From the listing below, output only the lines starting at the line that has "The width and height of the screenshot is (800, 450)." and ending at the line that has "1456x819 pixels.", exactly as they appear, ends included.
SUPPLIED ENTRIES below:
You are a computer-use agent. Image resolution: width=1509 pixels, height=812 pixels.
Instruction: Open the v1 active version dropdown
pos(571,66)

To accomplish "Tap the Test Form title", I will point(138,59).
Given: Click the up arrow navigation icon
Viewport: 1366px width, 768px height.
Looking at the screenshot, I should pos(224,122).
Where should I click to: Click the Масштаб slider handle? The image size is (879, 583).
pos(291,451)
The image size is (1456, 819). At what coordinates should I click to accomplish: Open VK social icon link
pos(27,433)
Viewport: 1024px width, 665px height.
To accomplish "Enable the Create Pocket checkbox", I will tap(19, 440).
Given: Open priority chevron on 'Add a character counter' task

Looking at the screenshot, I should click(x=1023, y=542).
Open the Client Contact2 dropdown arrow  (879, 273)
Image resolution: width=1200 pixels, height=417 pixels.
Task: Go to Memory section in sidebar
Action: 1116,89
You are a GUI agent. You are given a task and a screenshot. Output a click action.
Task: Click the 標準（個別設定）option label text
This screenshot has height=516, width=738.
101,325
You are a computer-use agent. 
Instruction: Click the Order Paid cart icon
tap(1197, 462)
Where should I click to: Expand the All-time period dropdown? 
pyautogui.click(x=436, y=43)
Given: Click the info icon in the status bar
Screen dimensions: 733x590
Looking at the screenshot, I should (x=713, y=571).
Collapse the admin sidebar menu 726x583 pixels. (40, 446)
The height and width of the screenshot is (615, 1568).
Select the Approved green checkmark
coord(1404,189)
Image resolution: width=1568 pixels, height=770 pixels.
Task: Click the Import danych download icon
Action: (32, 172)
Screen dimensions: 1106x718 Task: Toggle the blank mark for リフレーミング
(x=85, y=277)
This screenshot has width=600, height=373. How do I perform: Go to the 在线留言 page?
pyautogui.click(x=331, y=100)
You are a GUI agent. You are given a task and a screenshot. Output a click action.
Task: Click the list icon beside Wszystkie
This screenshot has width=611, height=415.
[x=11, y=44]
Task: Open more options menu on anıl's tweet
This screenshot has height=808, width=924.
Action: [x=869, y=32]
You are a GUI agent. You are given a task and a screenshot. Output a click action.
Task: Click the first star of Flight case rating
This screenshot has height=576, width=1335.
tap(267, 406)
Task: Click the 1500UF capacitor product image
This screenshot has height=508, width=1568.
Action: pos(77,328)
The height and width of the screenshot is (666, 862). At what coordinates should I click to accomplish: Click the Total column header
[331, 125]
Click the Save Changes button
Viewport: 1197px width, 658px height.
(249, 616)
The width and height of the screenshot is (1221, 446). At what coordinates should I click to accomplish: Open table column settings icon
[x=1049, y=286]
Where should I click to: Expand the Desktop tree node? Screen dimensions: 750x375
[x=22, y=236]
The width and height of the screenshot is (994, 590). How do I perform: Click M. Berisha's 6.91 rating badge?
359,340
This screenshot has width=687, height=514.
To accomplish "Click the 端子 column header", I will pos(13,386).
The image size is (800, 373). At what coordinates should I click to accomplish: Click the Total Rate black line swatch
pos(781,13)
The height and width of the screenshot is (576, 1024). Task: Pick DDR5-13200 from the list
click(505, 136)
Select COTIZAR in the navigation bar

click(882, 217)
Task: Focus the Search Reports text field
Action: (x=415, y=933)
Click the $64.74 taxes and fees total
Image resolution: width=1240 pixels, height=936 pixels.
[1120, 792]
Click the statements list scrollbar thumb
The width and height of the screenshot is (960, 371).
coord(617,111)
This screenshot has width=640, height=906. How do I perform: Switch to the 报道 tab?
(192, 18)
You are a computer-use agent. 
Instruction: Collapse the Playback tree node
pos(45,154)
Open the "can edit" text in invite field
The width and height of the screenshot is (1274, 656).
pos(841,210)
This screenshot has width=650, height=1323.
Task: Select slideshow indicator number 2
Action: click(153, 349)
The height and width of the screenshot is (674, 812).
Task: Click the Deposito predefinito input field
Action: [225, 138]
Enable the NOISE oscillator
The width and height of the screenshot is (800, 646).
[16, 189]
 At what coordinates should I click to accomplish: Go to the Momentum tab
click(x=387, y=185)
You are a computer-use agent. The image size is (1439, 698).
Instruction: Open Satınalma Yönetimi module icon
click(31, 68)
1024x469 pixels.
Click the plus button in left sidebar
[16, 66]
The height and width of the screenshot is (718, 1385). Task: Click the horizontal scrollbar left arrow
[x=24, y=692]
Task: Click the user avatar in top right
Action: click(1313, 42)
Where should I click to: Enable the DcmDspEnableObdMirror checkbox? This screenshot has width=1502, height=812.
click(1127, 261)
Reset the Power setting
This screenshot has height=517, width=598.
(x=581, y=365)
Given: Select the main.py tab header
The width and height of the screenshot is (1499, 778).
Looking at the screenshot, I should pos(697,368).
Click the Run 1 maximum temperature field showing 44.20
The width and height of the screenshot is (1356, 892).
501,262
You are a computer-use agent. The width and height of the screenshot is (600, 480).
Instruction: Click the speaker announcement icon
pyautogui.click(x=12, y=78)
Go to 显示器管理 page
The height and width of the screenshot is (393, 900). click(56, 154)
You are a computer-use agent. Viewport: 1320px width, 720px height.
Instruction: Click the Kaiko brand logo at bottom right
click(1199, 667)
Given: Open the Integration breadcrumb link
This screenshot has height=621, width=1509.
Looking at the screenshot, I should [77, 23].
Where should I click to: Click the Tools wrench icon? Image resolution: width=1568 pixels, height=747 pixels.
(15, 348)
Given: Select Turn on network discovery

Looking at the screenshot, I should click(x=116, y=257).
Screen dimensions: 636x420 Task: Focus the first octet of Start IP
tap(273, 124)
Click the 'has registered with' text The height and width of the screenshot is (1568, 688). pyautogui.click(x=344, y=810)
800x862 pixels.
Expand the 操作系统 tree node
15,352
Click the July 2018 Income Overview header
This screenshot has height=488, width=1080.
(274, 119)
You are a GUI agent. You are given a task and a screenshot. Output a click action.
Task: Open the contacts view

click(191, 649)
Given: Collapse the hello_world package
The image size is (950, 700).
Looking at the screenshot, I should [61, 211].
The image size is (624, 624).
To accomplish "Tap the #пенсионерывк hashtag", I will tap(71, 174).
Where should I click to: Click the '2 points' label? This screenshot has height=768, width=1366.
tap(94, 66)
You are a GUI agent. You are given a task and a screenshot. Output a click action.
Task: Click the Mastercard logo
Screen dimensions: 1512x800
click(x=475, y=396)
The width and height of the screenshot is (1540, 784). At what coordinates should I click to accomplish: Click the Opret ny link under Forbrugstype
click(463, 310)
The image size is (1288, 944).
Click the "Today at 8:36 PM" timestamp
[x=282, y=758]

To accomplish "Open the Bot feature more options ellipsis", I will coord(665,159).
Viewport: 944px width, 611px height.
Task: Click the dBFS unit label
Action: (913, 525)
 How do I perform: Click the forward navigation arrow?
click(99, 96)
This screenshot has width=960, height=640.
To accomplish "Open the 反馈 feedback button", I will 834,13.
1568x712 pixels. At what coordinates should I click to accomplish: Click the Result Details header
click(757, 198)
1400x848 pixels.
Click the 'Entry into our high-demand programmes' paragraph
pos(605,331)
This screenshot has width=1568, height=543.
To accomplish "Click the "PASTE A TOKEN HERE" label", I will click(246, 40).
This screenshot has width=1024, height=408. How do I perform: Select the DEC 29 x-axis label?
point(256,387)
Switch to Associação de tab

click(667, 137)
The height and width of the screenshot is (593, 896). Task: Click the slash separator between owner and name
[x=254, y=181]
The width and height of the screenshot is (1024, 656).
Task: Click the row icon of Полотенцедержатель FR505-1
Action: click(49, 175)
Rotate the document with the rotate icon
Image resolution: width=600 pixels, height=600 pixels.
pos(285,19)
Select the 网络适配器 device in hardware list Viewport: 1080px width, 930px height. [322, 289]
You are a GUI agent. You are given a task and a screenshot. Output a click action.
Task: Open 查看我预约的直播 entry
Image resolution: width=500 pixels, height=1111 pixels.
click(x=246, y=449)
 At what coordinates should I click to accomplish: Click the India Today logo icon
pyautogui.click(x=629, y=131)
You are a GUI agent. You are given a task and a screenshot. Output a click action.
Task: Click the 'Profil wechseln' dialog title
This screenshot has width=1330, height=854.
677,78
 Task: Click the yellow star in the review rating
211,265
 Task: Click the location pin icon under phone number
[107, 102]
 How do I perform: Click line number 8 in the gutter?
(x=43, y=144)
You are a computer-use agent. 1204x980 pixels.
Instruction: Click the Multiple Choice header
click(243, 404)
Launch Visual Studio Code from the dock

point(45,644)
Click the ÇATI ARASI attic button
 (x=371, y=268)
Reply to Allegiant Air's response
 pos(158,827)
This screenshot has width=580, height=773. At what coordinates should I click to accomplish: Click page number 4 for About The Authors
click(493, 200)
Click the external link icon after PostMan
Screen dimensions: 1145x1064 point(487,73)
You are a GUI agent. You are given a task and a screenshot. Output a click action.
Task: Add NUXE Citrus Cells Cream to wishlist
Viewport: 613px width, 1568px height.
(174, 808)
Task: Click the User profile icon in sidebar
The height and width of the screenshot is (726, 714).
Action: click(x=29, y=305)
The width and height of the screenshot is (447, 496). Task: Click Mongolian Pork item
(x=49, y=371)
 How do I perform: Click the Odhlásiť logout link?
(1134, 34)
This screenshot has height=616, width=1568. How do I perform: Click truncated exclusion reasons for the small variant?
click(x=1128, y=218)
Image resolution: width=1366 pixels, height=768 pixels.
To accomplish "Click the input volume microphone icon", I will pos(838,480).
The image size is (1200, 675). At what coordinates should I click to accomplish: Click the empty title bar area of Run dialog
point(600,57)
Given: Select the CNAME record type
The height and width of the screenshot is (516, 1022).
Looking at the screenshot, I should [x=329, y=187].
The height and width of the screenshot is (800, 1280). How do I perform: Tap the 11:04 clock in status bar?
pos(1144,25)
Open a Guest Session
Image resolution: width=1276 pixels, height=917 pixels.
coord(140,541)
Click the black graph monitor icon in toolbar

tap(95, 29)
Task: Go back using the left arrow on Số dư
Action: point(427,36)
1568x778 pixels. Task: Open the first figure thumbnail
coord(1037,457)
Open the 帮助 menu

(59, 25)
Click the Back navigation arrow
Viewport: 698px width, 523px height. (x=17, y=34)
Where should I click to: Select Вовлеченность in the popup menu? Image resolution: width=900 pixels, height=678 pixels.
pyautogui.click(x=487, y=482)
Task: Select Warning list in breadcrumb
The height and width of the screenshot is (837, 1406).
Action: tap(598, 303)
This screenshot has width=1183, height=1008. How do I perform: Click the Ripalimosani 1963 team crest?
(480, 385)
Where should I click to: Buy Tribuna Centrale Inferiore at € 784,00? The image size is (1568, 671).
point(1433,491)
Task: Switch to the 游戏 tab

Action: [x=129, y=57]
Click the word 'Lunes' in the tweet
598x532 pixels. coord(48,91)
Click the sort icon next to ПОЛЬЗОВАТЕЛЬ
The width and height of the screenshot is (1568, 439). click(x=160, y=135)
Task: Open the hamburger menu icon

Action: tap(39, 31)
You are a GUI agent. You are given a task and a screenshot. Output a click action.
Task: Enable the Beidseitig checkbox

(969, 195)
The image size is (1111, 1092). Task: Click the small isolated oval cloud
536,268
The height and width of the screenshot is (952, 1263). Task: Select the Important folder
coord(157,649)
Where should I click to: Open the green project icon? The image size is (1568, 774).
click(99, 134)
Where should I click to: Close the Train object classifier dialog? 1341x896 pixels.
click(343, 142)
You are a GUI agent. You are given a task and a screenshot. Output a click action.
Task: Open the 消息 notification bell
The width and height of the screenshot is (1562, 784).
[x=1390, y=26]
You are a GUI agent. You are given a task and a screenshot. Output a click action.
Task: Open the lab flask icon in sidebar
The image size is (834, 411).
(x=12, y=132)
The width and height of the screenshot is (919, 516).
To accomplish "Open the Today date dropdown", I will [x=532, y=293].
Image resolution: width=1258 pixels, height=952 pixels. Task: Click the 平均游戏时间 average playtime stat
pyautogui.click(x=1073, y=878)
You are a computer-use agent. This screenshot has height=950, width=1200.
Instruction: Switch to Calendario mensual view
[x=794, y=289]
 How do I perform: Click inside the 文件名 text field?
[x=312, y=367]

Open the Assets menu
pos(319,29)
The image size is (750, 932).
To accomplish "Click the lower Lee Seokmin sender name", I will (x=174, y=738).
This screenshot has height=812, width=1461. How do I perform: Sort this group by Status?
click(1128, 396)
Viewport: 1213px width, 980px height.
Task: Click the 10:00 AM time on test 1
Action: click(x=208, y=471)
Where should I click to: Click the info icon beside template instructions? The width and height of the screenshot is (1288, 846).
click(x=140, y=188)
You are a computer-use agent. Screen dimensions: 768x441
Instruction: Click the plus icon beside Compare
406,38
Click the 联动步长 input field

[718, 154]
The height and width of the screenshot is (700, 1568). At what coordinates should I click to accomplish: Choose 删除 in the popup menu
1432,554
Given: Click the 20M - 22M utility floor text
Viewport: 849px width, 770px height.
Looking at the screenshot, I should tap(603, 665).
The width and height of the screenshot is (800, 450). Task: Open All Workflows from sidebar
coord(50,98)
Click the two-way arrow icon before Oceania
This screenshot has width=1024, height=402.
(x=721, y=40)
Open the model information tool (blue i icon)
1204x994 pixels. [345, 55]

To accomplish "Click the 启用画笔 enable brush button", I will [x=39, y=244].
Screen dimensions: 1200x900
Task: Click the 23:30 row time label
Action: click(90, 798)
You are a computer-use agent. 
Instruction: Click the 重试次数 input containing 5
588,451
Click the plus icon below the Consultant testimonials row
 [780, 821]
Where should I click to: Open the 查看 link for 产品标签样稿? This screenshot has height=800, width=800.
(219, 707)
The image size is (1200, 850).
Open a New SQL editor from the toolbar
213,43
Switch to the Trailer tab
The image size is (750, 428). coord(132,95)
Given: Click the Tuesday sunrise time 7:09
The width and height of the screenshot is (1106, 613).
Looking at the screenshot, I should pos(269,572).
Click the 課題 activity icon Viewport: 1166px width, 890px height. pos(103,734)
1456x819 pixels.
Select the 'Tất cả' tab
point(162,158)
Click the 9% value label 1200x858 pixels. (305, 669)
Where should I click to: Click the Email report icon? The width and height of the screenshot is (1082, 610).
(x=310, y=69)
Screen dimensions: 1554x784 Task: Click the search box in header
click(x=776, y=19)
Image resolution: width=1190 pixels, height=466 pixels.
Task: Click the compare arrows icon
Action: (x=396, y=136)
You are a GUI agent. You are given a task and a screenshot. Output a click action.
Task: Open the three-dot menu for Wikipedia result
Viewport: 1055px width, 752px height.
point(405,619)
End of SUPPLIED ENTRIES.
SOLUTION FOR THIS PROBLEM >>
The width and height of the screenshot is (800, 450). Task: Open All Workflows from sidebar
coord(50,98)
Click the two-way arrow icon before Oceania
This screenshot has width=1024, height=402.
(x=721, y=40)
Open the model information tool (blue i icon)
1204x994 pixels. [345, 55]

To accomplish "Click the 启用画笔 enable brush button", I will [x=39, y=244].
Screen dimensions: 1200x900
Task: Click the 23:30 row time label
Action: click(90, 798)
You are a computer-use agent. 
Instruction: Click the 重试次数 input containing 5
588,451
Click the plus icon below the Consultant testimonials row
 [780, 821]
Where should I click to: Open the 查看 link for 产品标签样稿? This screenshot has height=800, width=800.
(219, 707)
The image size is (1200, 850).
Open a New SQL editor from the toolbar
213,43
Switch to the Trailer tab
The image size is (750, 428). coord(132,95)
Given: Click the Tuesday sunrise time 7:09
The width and height of the screenshot is (1106, 613).
Looking at the screenshot, I should pos(269,572).
Click the 課題 activity icon Viewport: 1166px width, 890px height. pos(103,734)
1456x819 pixels.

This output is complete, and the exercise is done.